Remembering Rabbi Asher Turin – one of the righteous ones

A sound could be heard by some on the evening of March 23. It was the faint clanging of the gates of heaven. Accompanying that noise were the footsteps of angels who had come as a group to accompany the soul of Rabbi Asher Turin.

A sound could be heard by some on the evening of March 23. It was the faint clanging of the gates of heaven. Accompanying that noise were the footsteps of angels who had come as a group to accompany the soul of Rabbi Asher Turin. They only arrive in groups for the righteous ones.

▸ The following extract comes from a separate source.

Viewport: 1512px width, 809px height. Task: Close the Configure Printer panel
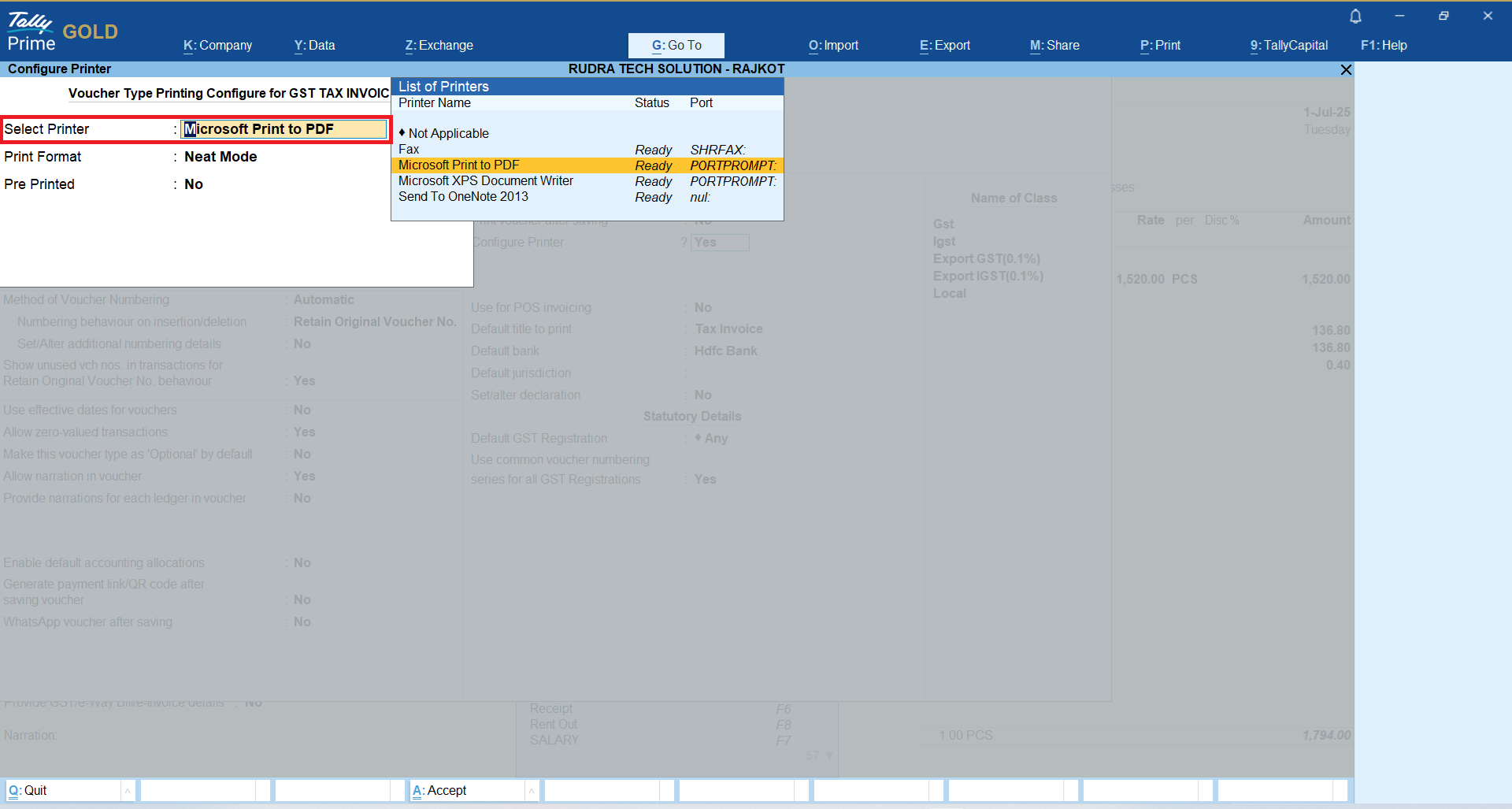click(1346, 70)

To those who heard that calm bustle, they no doubt felt a bursting sense of joy that comes with the knowledge that Rabbi Turin was free, travelling safely to the Eden he had attempted to understand through his study of the Talmud. To those who heard, they likely felt a deep sense of melancholy. They knew our home, this dimension, had been weakened, left to rely on fewer pillars of soulful heartiness wrapped in an influential love of Torah and its scholarship. They knew Rabbi Turin had moved on.

Rabbi Turin was a husband, a father, a family man. While he spoke little about personal matters, it was clear from his cheerful and radiant demeanour, as well as his ironed shirts and the suspenders he wore so ubiquitously, that he was well taken care of. “Every day is a blessing,” was his mantra. Such an appreciation for life comes only from love.

Rabbi Turin was considered by both prodigious scholars and meeker folk to be a great talmid chacham. Within this attribute lies many definitions, one of which is from the Rivash, who said that, “A talmid chacham is God-fearing, and is worthy of teaching the multitudes,” of which Rabbi Turin was both. He was a fine educator with a godly spirit.

Rabbi Turin learned with gusto, uncovering nuances within Jewish texts and meticulously searching them for meaning.

Rabbi Turin would have known about the Rivash. He might have photocopied copious amounts of information about him, such as: the Rivash, Rabbi Isaac ben Sheshet Perfet (1326-1408), was a Spanish talmudic authority who lived in Barcelona and studied under Perez ha-Kohen. And then Rabbi Turin’s cerebral itch would have urged him to investigate Perez ha-Kohen. The depth of the rabbi’s inquisitiveness would then span the sefarim these sages had penned and then the mi’forshim (interpretations) on them.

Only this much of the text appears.